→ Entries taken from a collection
******************************

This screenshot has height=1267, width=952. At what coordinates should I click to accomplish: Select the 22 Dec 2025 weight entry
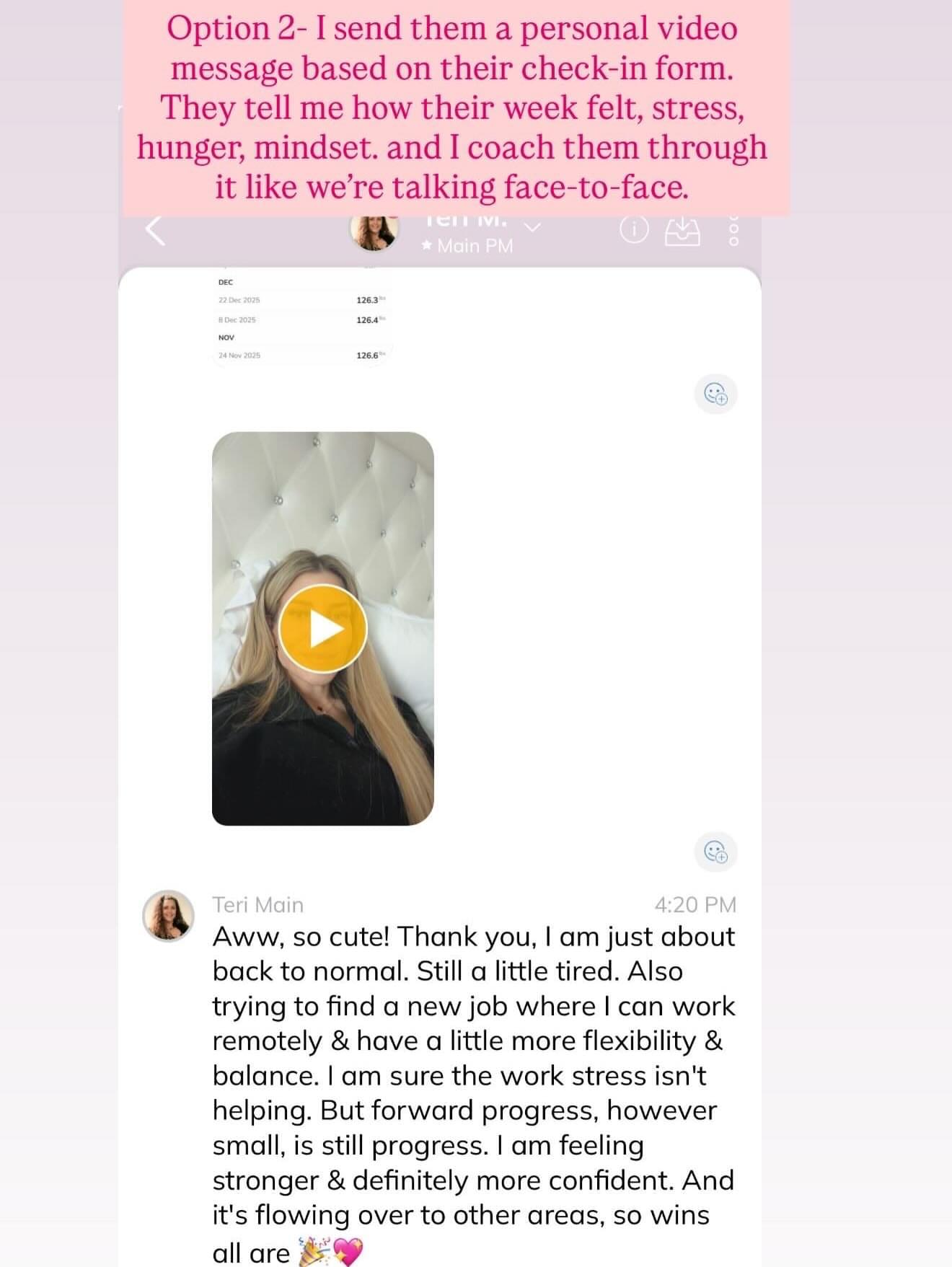[301, 299]
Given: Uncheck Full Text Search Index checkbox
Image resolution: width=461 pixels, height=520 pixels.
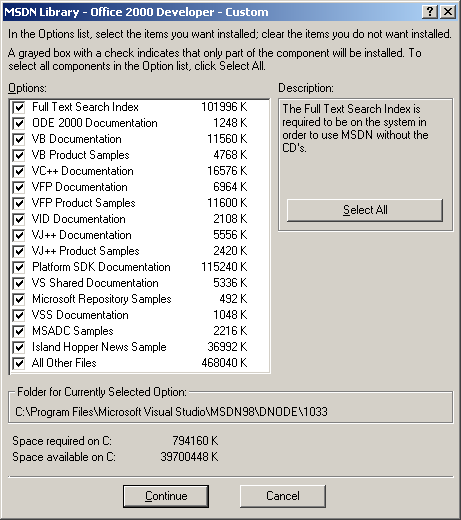Looking at the screenshot, I should [x=19, y=107].
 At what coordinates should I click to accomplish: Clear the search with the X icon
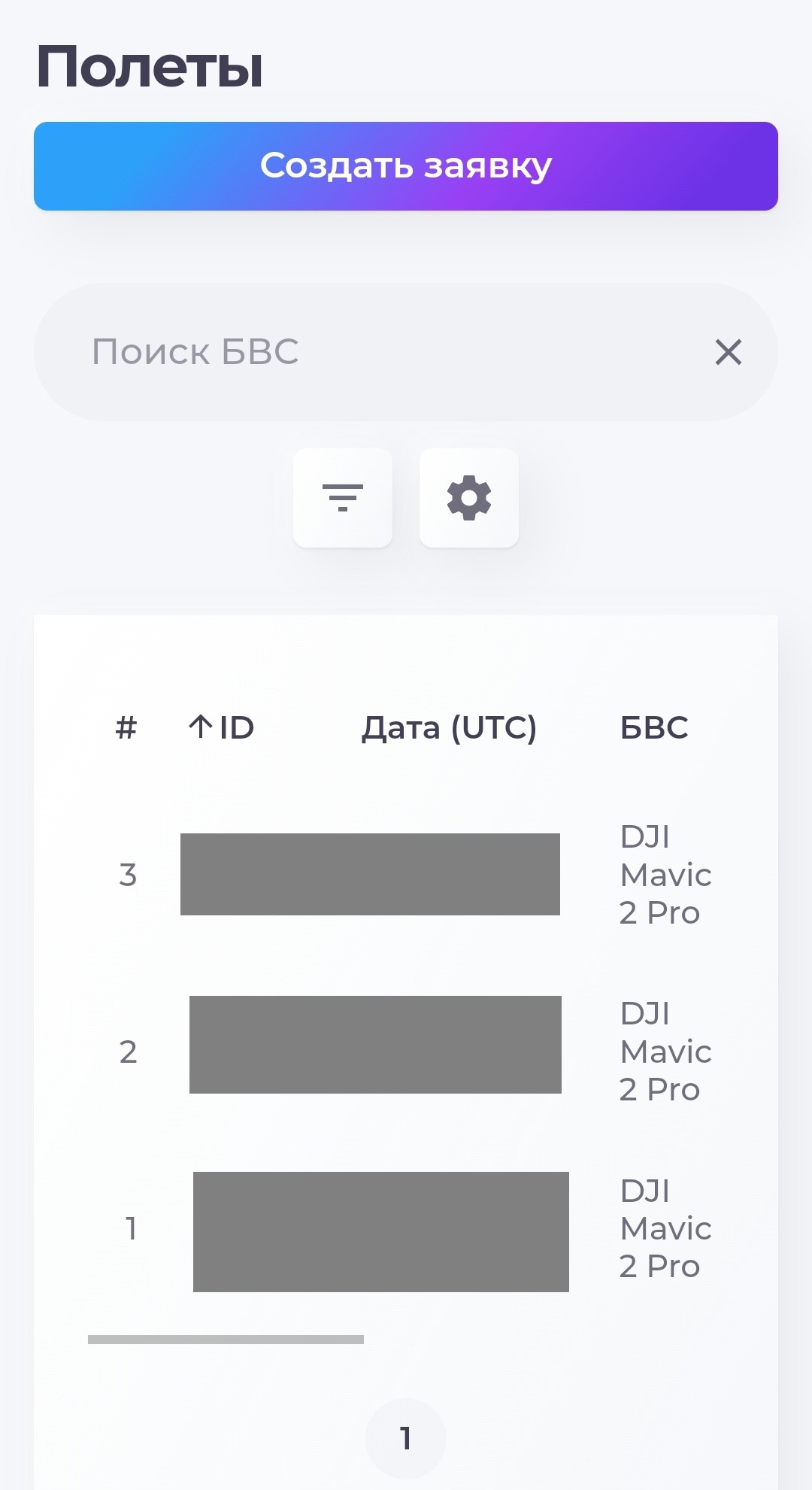[728, 352]
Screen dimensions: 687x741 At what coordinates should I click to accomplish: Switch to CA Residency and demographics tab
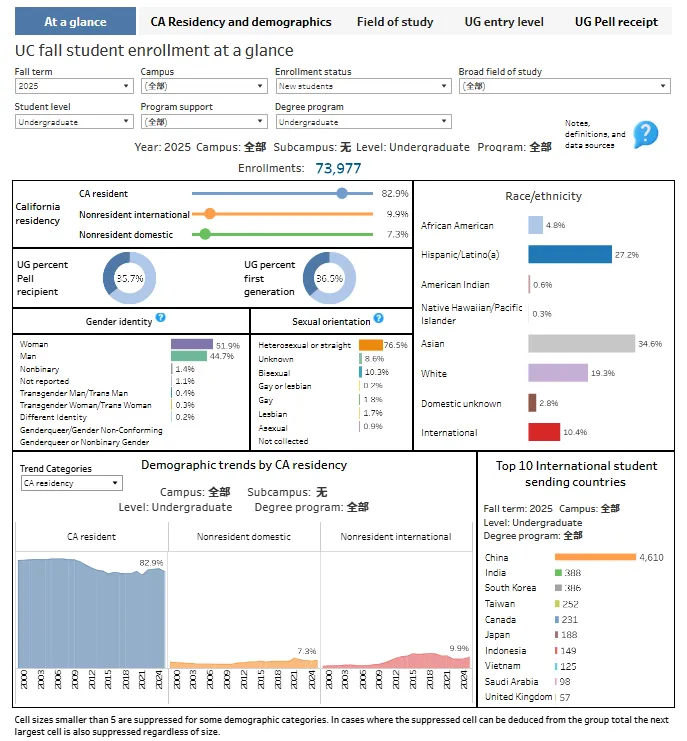tap(241, 21)
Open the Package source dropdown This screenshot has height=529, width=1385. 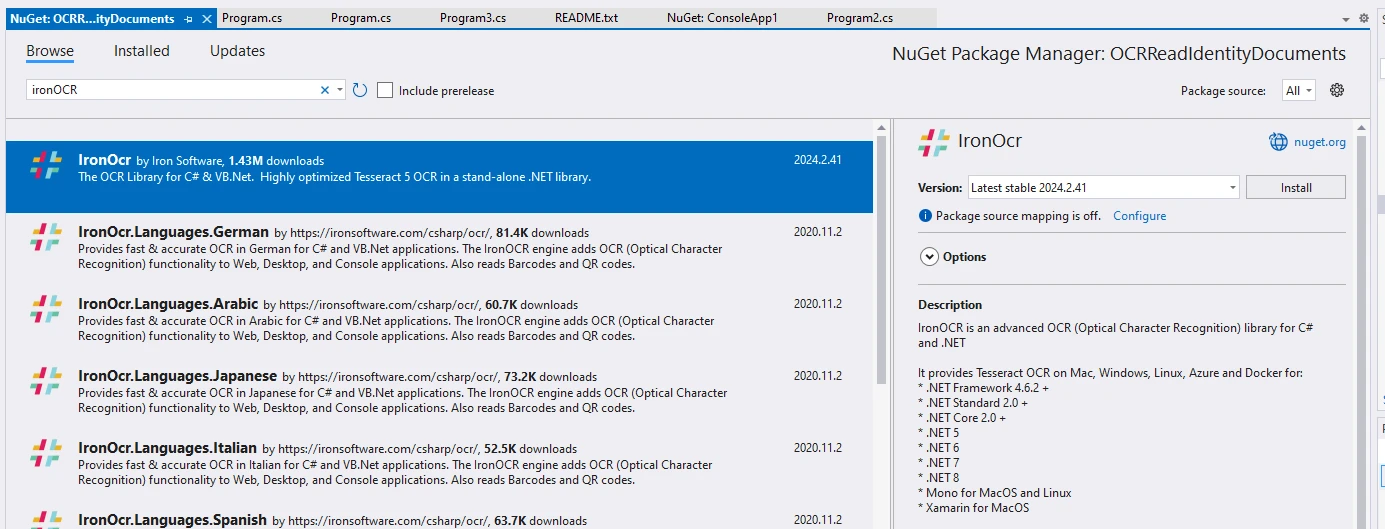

******************************

→ EXERCISE DETAILS
All pictures must be left out. Reproduce exactly the lines from the one containing "At what coordinates should I click to accomplish: Clear" to the final line of the entries.

→ WRITTEN SOLUTION
 At what coordinates should I click to accomplish: Clear the search with the X icon
[728, 352]
Screen dimensions: 687x741 At what coordinates should I click to accomplish: Switch to CA Residency and demographics tab
tap(241, 21)
Open the Package source dropdown This screenshot has height=529, width=1385. 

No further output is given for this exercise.